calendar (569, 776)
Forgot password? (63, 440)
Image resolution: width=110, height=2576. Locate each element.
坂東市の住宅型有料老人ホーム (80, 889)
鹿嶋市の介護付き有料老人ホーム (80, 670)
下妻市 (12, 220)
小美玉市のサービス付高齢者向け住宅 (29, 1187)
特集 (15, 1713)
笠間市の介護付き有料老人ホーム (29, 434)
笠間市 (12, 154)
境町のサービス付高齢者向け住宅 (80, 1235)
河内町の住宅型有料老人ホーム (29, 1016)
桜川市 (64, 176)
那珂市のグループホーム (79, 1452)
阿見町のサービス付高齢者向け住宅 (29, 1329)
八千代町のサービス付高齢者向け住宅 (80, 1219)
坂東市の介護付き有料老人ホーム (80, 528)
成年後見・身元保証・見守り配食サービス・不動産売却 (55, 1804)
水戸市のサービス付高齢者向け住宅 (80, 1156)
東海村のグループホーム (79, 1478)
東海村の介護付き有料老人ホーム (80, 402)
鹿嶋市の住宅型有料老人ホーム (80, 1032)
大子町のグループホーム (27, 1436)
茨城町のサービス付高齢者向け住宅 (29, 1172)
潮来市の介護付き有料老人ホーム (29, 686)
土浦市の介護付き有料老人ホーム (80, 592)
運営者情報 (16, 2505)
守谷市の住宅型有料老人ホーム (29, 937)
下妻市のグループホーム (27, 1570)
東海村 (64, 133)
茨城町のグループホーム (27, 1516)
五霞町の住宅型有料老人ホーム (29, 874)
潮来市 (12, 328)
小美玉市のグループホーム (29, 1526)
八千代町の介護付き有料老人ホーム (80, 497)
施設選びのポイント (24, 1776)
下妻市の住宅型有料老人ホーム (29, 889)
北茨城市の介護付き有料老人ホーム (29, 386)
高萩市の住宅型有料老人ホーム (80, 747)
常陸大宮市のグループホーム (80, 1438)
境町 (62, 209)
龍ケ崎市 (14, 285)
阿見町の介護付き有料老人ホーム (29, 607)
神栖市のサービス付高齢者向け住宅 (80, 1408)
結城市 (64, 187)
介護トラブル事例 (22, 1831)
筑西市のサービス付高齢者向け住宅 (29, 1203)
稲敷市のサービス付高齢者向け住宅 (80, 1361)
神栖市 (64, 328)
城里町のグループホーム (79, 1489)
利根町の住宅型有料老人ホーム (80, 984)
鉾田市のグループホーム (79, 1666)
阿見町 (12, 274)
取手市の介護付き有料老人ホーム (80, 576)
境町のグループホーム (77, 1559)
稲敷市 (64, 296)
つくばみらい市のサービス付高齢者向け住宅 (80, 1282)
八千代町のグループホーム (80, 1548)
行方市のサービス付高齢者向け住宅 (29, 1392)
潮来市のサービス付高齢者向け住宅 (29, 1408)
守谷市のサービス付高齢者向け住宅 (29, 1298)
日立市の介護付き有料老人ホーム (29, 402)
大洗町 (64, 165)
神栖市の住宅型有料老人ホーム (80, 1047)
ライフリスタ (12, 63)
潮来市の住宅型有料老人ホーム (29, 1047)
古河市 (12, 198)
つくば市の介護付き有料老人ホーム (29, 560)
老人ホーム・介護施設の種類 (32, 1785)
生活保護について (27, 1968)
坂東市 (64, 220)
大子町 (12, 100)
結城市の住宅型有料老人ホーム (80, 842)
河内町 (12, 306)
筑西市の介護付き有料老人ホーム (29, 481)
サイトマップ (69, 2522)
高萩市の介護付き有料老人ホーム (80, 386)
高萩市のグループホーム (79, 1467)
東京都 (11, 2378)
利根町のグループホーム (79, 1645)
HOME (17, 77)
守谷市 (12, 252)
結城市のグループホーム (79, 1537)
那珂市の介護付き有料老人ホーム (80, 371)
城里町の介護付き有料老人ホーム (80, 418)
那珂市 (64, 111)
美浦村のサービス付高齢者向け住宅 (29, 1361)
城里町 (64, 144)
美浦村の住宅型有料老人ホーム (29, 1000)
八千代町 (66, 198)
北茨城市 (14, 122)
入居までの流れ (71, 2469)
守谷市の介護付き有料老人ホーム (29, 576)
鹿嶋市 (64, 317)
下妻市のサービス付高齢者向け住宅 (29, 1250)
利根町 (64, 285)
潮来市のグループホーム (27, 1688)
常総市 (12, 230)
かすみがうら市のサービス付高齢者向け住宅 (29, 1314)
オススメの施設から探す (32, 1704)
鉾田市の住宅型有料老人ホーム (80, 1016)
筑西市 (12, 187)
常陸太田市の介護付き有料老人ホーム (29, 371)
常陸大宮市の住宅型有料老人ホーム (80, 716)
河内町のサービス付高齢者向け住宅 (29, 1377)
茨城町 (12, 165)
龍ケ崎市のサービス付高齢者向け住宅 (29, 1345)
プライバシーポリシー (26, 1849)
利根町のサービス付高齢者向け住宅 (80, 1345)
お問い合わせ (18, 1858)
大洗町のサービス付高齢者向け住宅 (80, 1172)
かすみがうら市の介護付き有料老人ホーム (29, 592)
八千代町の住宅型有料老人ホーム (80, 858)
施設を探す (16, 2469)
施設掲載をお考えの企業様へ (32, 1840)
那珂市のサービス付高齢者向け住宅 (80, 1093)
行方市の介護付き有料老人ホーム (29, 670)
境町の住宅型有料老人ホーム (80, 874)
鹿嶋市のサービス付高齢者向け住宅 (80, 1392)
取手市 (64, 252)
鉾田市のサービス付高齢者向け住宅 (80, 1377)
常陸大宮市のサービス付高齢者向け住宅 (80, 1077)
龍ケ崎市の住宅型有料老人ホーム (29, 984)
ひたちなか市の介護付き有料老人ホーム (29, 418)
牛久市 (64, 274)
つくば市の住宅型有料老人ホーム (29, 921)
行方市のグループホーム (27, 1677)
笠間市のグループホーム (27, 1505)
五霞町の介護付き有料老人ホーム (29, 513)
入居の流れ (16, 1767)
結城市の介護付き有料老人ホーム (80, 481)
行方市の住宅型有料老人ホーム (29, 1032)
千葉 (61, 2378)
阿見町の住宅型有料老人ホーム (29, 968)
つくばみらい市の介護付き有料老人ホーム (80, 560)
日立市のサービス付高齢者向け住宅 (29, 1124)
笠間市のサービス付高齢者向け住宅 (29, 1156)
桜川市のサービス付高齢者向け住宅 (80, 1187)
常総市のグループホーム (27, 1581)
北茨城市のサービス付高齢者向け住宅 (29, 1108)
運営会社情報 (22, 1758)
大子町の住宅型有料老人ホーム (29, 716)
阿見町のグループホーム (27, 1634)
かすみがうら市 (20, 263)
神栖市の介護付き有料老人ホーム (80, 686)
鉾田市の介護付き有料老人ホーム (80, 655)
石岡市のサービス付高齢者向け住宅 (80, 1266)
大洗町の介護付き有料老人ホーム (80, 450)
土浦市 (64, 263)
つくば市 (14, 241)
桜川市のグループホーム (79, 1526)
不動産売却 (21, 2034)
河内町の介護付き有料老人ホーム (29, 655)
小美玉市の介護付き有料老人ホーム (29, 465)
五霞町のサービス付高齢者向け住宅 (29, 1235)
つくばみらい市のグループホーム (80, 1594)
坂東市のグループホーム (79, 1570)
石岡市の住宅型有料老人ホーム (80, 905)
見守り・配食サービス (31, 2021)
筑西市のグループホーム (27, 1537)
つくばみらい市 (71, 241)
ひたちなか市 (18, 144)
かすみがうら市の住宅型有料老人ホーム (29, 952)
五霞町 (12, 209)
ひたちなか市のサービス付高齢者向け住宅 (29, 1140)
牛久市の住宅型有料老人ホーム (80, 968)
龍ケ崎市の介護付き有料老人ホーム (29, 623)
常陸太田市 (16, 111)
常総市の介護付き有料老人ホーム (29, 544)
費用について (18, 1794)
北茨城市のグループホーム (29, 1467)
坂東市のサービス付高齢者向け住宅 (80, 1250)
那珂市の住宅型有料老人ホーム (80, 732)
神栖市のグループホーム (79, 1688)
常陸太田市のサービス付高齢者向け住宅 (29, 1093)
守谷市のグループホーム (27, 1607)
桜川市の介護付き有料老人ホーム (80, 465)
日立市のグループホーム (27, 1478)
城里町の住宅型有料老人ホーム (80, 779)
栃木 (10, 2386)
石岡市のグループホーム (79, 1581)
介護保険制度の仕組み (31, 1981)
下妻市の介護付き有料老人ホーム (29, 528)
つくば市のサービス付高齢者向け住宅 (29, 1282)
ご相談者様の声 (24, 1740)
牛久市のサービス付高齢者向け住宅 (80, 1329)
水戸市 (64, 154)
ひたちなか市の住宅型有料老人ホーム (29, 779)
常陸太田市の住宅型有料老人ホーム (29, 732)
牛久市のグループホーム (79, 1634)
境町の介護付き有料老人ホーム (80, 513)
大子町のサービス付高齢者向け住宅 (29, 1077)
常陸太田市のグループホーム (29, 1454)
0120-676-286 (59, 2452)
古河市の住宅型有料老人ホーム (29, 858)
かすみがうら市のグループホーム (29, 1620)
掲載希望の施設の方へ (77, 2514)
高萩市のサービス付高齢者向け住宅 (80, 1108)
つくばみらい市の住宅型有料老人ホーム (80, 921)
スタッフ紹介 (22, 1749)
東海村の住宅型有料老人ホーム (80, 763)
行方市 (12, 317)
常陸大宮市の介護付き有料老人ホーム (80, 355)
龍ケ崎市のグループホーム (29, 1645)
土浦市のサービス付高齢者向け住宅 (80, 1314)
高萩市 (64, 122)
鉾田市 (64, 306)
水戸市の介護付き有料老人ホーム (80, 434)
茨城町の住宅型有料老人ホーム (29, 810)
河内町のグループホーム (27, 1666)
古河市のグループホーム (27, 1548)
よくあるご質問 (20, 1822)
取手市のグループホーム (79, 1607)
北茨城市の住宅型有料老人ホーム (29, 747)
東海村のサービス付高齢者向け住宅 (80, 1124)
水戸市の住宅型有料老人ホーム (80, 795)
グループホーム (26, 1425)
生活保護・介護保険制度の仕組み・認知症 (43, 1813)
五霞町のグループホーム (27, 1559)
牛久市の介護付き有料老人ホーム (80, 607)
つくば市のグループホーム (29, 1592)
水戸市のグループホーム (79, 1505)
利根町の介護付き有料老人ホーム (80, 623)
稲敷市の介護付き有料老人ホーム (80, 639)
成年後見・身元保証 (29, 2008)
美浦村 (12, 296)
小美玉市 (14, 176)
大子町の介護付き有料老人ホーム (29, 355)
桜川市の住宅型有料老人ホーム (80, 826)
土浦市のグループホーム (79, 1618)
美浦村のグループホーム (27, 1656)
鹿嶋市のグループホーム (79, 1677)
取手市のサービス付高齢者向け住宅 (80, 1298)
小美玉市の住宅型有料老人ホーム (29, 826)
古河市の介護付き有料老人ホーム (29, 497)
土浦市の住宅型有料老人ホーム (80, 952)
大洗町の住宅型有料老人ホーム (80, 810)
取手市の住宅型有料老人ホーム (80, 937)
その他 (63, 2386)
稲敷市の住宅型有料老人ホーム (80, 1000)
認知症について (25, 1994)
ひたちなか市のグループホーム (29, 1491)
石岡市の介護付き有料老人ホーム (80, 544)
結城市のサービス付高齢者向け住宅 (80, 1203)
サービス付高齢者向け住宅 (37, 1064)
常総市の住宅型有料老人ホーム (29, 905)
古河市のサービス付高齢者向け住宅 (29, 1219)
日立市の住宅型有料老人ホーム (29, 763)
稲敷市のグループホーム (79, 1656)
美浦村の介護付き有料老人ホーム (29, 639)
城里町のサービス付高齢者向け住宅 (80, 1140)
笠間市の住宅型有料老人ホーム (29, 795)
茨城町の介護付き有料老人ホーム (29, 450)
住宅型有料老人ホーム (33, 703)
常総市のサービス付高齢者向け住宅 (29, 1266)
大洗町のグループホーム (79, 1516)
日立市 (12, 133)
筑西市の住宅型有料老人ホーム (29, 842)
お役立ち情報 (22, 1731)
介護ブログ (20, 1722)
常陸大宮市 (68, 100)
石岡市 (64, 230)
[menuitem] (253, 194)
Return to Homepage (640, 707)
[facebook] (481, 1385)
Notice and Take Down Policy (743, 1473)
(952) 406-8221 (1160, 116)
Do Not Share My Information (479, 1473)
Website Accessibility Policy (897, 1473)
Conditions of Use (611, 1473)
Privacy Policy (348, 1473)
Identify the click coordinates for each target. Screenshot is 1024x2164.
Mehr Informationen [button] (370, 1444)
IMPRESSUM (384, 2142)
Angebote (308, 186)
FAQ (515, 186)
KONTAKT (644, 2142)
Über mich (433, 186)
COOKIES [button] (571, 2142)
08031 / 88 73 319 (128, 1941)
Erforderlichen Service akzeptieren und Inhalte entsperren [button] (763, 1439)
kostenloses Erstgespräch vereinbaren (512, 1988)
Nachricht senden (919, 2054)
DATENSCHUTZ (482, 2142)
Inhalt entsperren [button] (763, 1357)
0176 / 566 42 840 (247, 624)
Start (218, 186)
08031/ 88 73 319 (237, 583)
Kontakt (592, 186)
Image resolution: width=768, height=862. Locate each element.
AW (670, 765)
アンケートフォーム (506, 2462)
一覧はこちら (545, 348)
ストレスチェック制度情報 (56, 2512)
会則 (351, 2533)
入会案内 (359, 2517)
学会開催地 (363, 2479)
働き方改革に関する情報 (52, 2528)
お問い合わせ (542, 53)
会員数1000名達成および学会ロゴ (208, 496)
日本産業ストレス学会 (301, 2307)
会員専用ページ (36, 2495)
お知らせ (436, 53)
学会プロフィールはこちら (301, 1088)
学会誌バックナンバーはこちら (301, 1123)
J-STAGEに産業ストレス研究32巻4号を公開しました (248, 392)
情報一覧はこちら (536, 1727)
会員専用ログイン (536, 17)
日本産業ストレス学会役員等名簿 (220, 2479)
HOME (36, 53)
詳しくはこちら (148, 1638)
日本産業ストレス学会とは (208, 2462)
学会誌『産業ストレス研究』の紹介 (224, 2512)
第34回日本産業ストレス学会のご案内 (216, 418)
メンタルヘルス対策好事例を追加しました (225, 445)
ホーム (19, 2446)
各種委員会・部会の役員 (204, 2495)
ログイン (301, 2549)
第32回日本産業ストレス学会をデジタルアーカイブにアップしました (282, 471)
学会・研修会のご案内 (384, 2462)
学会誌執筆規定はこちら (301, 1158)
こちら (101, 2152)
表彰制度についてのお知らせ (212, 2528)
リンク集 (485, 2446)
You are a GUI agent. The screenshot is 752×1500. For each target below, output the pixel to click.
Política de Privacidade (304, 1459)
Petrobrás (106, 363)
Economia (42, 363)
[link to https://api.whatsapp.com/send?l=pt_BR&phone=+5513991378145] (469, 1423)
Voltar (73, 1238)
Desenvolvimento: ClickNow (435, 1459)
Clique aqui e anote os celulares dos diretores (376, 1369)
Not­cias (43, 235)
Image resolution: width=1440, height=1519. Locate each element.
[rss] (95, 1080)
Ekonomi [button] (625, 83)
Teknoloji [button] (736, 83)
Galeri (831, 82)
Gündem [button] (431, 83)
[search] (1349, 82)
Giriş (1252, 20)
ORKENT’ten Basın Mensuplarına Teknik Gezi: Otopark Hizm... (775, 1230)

▬▬▬▬▬▬▬▬▬▬

> _Task requirements_: Set down everything in the data from the line containing "那珂市 (64, 111)" down to the line containing "結城市の介護付き有料老人ホーム (80, 481)", both of those lines included, reproducing each line exactly as it appears.

> _Output of the task_:
那珂市 (64, 111)
美浦村のサービス付高齢者向け住宅 (29, 1361)
城里町 (64, 144)
美浦村の住宅型有料老人ホーム (29, 1000)
八千代町 (66, 198)
北茨城市 (14, 122)
入居までの流れ (71, 2469)
守谷市の介護付き有料老人ホーム (29, 576)
鹿嶋市 (64, 317)
下妻市のサービス付高齢者向け住宅 (29, 1250)
利根町 (64, 285)
潮来市のグループホーム (27, 1688)
常総市 (12, 230)
かすみがうら市のサービス付高齢者向け住宅 (29, 1314)
オススメの施設から探す (32, 1704)
鉾田市の住宅型有料老人ホーム (80, 1016)
筑西市 (12, 187)
常陸太田市の介護付き有料老人ホーム (29, 371)
常陸大宮市の住宅型有料老人ホーム (80, 716)
河内町のサービス付高齢者向け住宅 (29, 1377)
茨城町 (12, 165)
龍ケ崎市のサービス付高齢者向け住宅 (29, 1345)
プライバシーポリシー (26, 1849)
利根町のサービス付高齢者向け住宅 (80, 1345)
お問い合わせ (18, 1858)
大洗町のサービス付高齢者向け住宅 (80, 1172)
かすみがうら市の介護付き有料老人ホーム (29, 592)
八千代町の住宅型有料老人ホーム (80, 858)
施設を探す (16, 2469)
施設掲載をお考えの企業様へ (32, 1840)
那珂市のサービス付高齢者向け住宅 (80, 1093)
行方市の介護付き有料老人ホーム (29, 670)
境町の住宅型有料老人ホーム (80, 874)
鹿嶋市のサービス付高齢者向け住宅 (80, 1392)
取手市 (64, 252)
鉾田市のサービス付高齢者向け住宅 (80, 1377)
常陸大宮市のサービス付高齢者向け住宅 (80, 1077)
龍ケ崎市の住宅型有料老人ホーム (29, 984)
ひたちなか市の介護付き有料老人ホーム (29, 418)
牛久市 (64, 274)
つくば市の住宅型有料老人ホーム (29, 921)
行方市のグループホーム (27, 1677)
笠間市のグループホーム (27, 1505)
五霞町の介護付き有料老人ホーム (29, 513)
入居の流れ (16, 1767)
結城市の介護付き有料老人ホーム (80, 481)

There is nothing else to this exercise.